Lord Roberts, the Commander-in-Chief of the Forces in South Africa, in a special order of the day mourned the loss of “that gallant soldier The Earl of Airlie”, and his words found an echo in the hearts of thousands of soldiers. Historians have published to the world the splendid acts of Lord Airlie in this war, proclaiming his right to praise for his unconventional use he made of his men on the terrible day at Mafersfontein, and for the gallantry with which he threw both himself and them into the most critical corner of the fight, and held back a flank attack through the whole of the morning. This and many similar deeds are to his credit, up to the last day, when it is recorded by a war historian that the gallant Lord Airlie, as modest and brave a soldier as ever drew sword, fell, with the characteristic remark made to a battle-drunk Sergeant “Pray, moderate your language”.

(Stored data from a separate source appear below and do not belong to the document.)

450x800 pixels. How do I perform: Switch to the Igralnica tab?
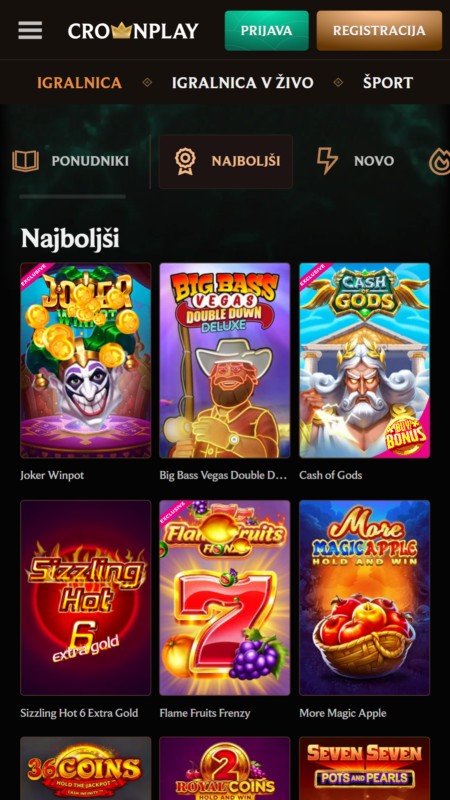click(80, 83)
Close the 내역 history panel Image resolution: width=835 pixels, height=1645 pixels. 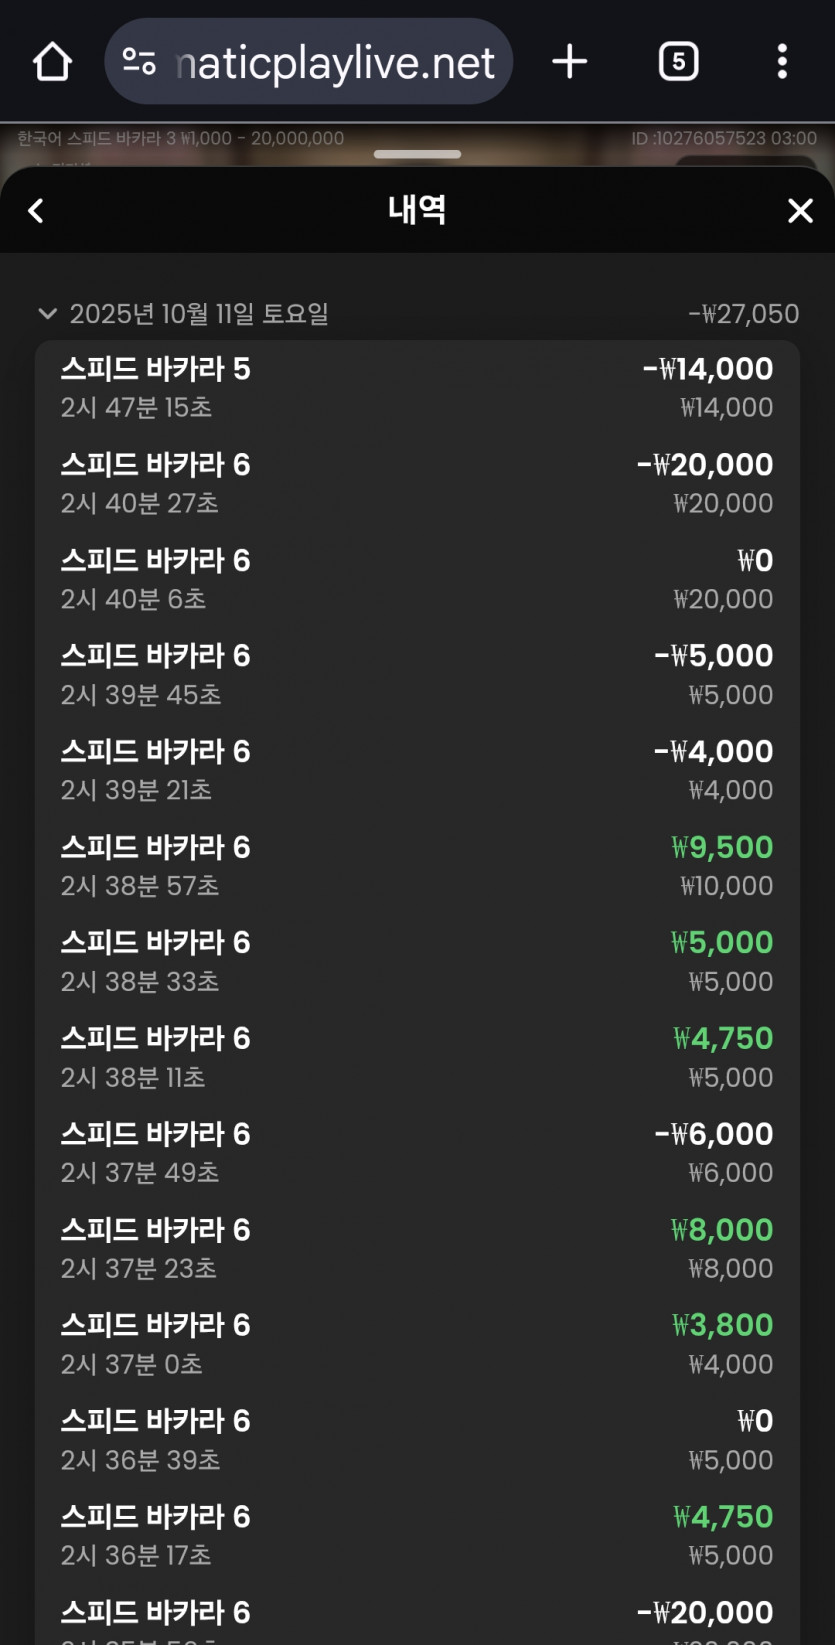(800, 211)
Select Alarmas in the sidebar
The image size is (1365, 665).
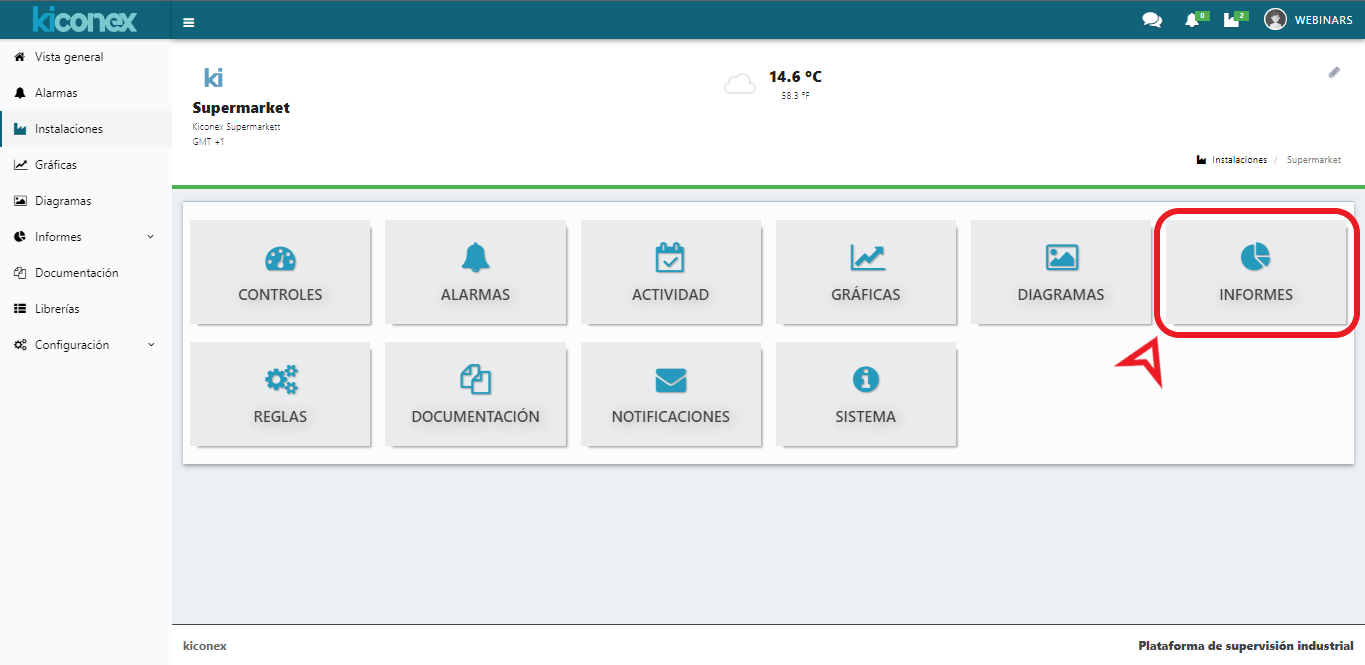point(55,93)
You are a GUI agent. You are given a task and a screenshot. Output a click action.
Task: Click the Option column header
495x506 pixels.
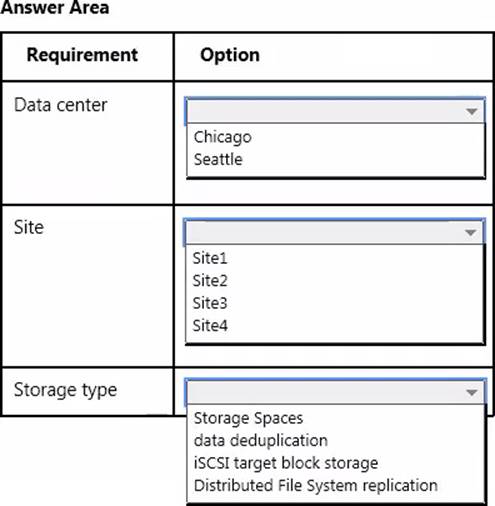coord(230,55)
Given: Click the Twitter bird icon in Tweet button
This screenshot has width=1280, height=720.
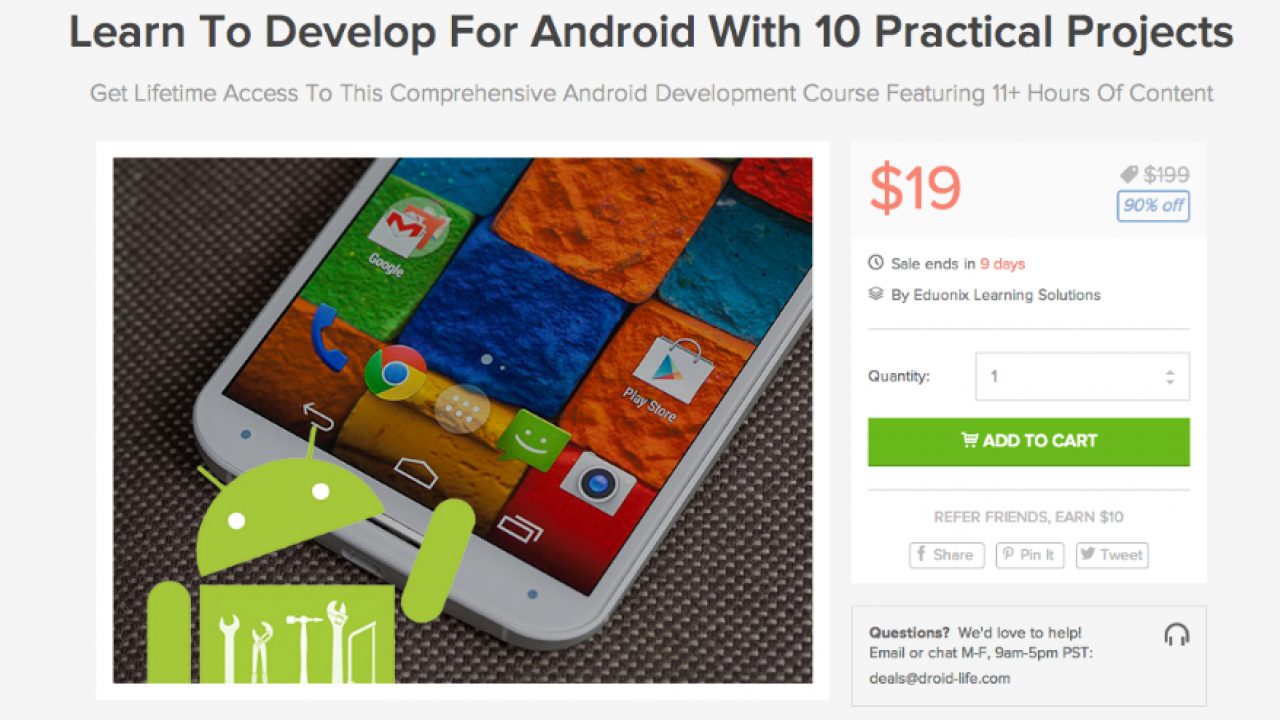Looking at the screenshot, I should pos(1089,555).
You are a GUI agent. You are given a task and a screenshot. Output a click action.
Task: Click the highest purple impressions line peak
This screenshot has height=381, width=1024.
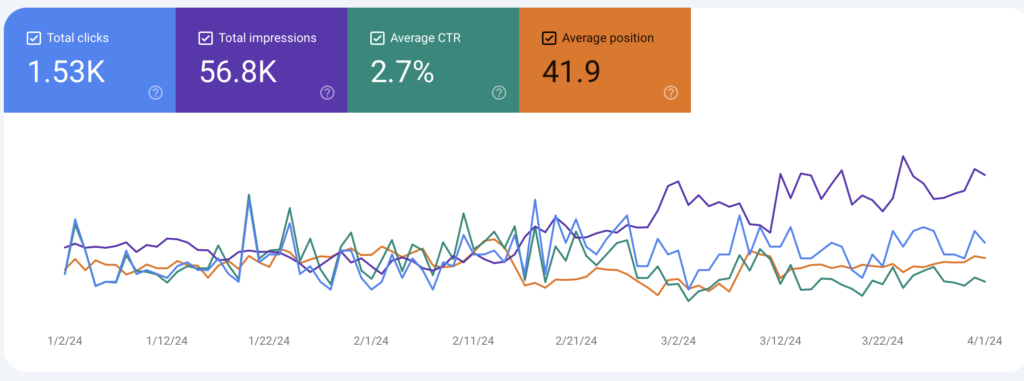click(903, 157)
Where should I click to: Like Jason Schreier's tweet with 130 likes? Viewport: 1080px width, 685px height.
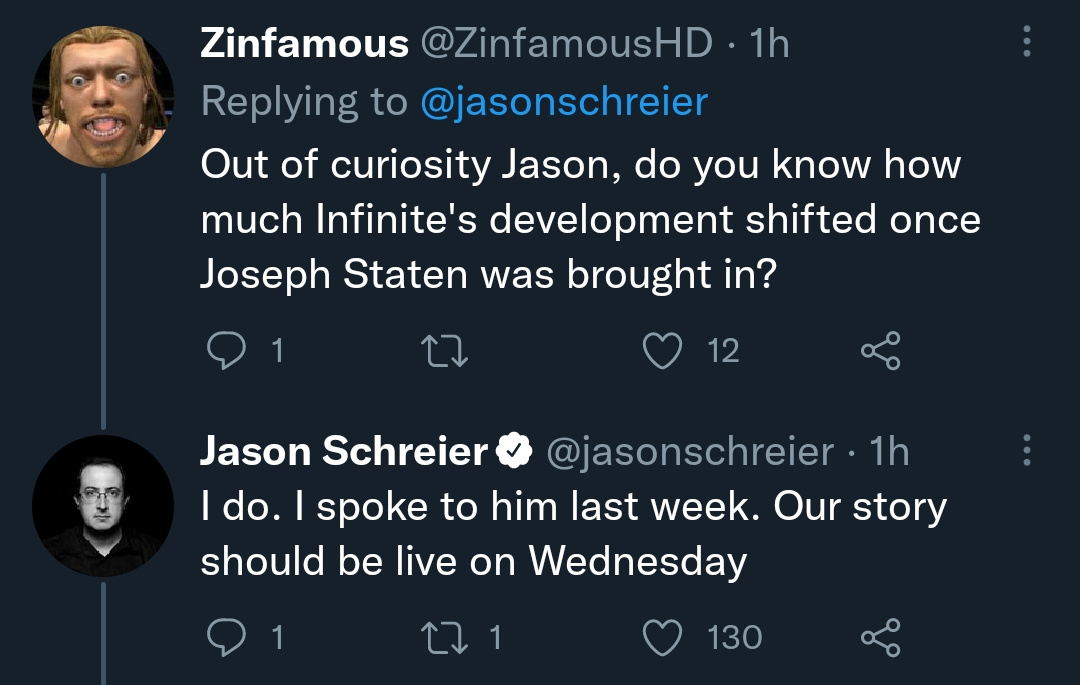click(663, 637)
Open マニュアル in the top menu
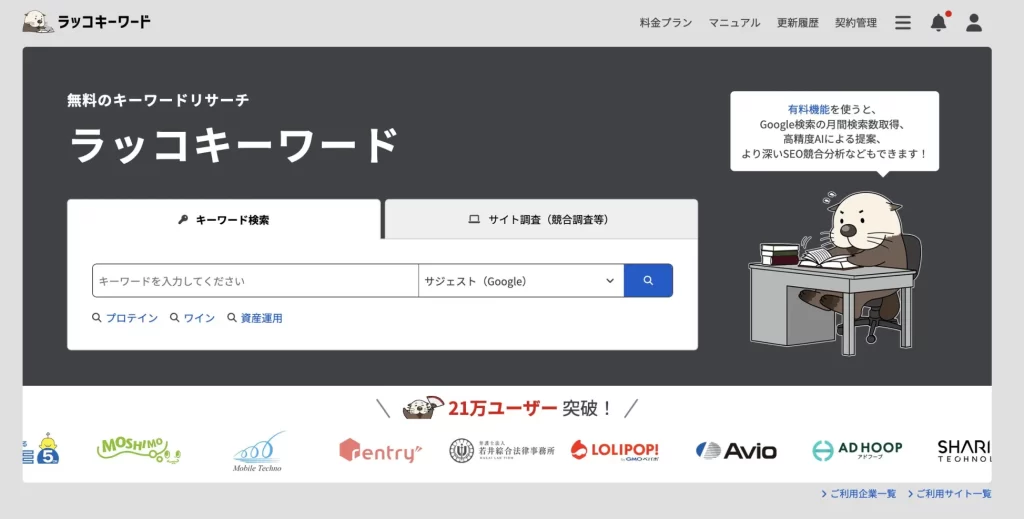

This briefly is the history of a soldier whose deeds, were they published in the manner they deserve, would fill volumes: a soldier who, it is believed, was not at first destined for the Army. But the instincts of his warrior race were far too insistent, and called him th arms, which was unquestionably his metier. How could it be otherwise? Hereditary compelled it, and nothing could suppress the fighting characteristics transmitted through many generations who have been found on every field where battles were fought for King and County. Characteristics which took that old septuagenarian Chieftain of the Ogilvy clan into the field with his three brave sons, to fight for the cause of his Monarch; and kept him in the field when many weak-hearted chief had gathered the remnants of his followers around him, and forsook the cause, when one son had been slain and another a prisoner condemned for treason awaiting his doom in Edinburgh Castle.

Nor was it only the men of the Ogilvy race who are still famous for their bravery and virtues. We have the instances of the sister of the condemned son of the house alluded to above; this lady effected the escape of her brother by exchanging clothes with him when she visited him in his condemned cell: we have the stirring poem of the “Bonny House of Airlie” perpetuating the daring of the chatelaine when the historic house was burnt by the unchivalrous Argyll. We have the story of the spectral drummer of the castle at Cortachy, and many other beautiful stories are weaved around the gallantry, the patriotism and the loyalty of the Ogilvy clan, of which the Earl of Airlie is the head, but none, even in this unpicturesque age, could excel what might be written of the Earl who was also a Tenth Hussar, to be associated with whom was an inestimable privilege, acquaintance with whom left only memories tender, beautiful and fragrant.